During the 1990s, McGee was involved in environmental protests, including the campaign against Manchester Airport's second runway and the Newbury Bypass. She has also been a keen hitchhiker and has maintained an interest in alternative lifestyles which has influenced her writing style. She is a trained luthier and both she and Mat Martin have performed and recorded using instruments handmade by her.

In 2000, McGee won the Northwest songwriting competition organised by the Buskers' Ball and recorded her first release under her own name; Rock & Roll. The recording cemented her interest and reputation in the acoustic genre and led to her signing with Ugly Man Records. McGee recorded an album for Ugly Man entitled Little Things which was never released, although the title track and original artwork sketches by Peter Seal were included in the re-release of Honeysuckle in 2010.

McGee has worked in the studio with producers John Wood, Boo Hewerdine, Neill MacColl, Mike West and Mat Martin. In 2002 she signed to Fellside Records for her first full-length release, Honeysuckle. The album won her a nomination for Best Newcomer (2003) at the BBC Radio 2 Folk Awards in 2003. Her second album Frost, released by Park Records in 2004 followed this up with a nomination for Best Original Song ("Coffee Coloured Strings") in 2005.
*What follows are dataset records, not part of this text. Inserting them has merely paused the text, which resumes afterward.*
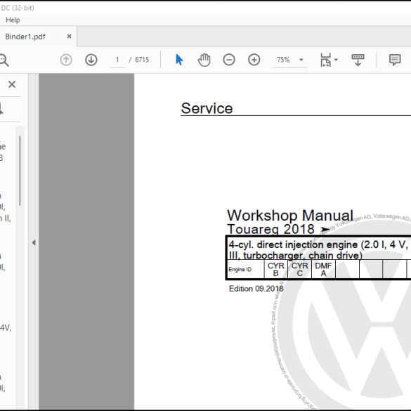Open the comment speech bubble tool
Screen dimensions: 411x411
pos(395,60)
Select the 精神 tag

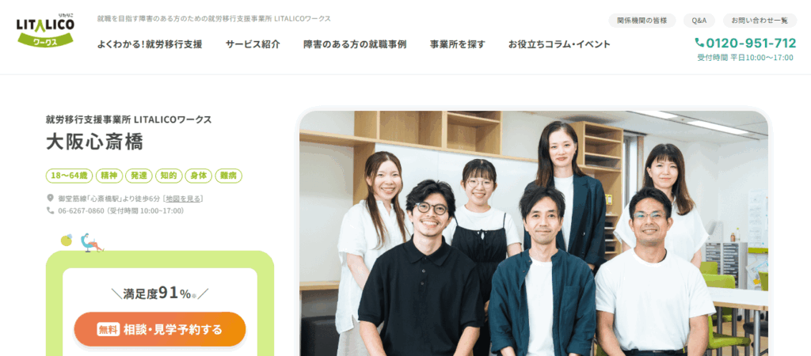click(109, 176)

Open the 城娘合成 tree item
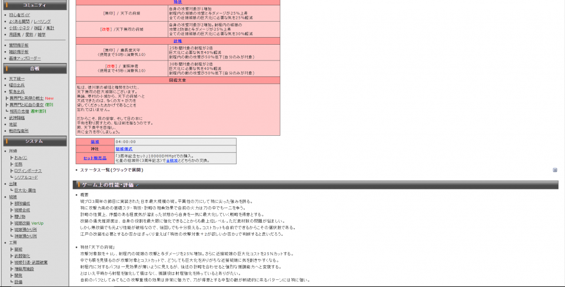21,210
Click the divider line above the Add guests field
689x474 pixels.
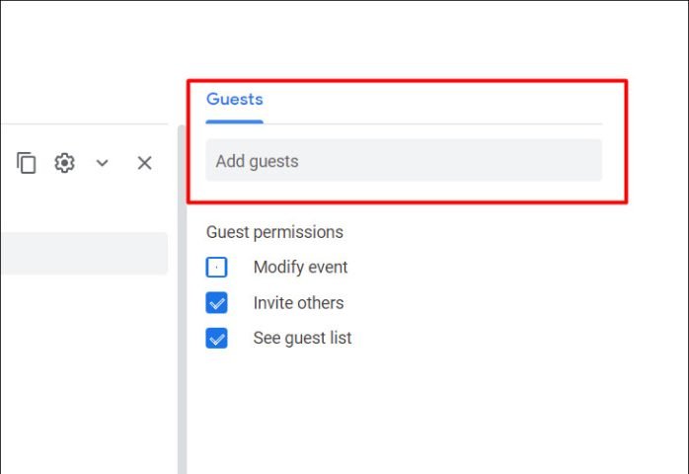click(434, 123)

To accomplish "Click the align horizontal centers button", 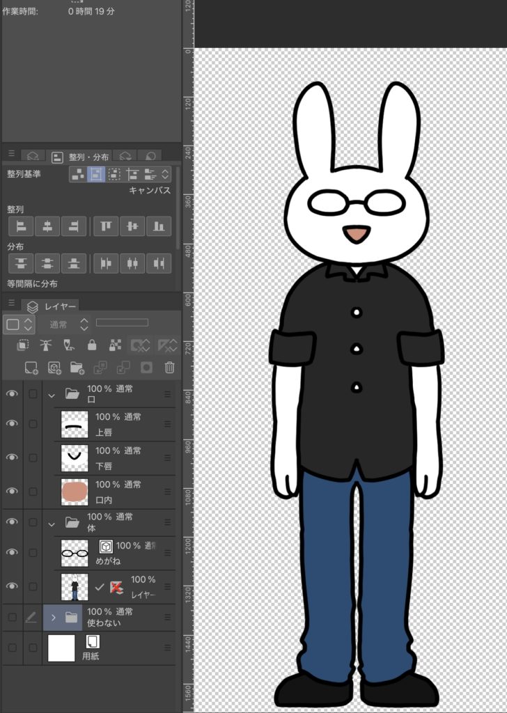I will coord(47,226).
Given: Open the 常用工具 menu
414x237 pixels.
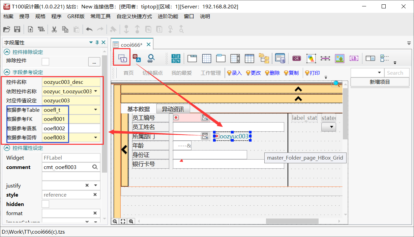Looking at the screenshot, I should coord(100,16).
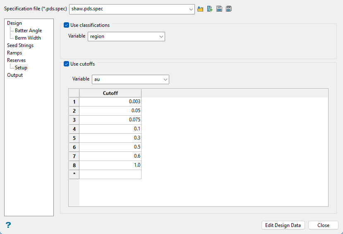Toggle the Use classifications checkbox
The width and height of the screenshot is (343, 234).
[67, 25]
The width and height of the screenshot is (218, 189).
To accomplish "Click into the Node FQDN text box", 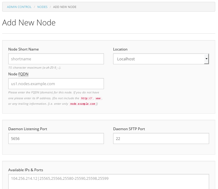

McGee's third album Two Birds was released in 2006, also by Park Records, and was her last release before setting up her own Hobopop Recordings label in 2007. Two EPs followed: Sapho & Phao EP, a collection of settings of songs from John Lyly's play Sapho and Phao (1584); and Hobopop EP, which features early versions of songs later recorded for her fourth full studio album The Kansas Sessions (2008) along with cover versions of songs by Mike West and Kreg Viesselman.

The Kansas Sessions was recorded in West's studio in Lawrence, KS using local musicians during the winter of 2007, and released in 2008 by Hobopop Recordings. In the same year McGee and long-term collaborator Mat Martin formed the core of The Hobopop Collective, a group dedicated to performing McGee's songs in various formats (from duo to 10-piece band). The group was premiered at the 2008 Celtic Connections festival in Glasgow, opening for Capercaillie, and went on to perform McGee's material from 2008–2011 in collaboration with many guest artists including Karine Polwart, Inge Thomson and Christopher Cundy. The project was documented on the album No.5, a concert recorded at Manchester's Contact Theatre on 10 October 2009, and released by Hobopop Recordings in 2010. The album also featured an appearance from James Steel of The Brute Chorus, who McGee collaborated with again in 2010 on a split single, "Wife" / "Alligator Teeth".

McGee also re-released her debut album Honeysuckle in 2010 as a free download.

In January 2011, McGee was nominated for The 10th Annual Independent Music Awards under the Live Performance category for No.5. The album won its category in the public vote later that year.

McGee now performs in a variety of formats, from solo to band line-ups featuring members of the Hobopop Collective and other guests. Her sixth album, Contraband was released in 2012 and also features new collaborations with artists including Danny Schmidt, Carrie Elkin and Myshkin.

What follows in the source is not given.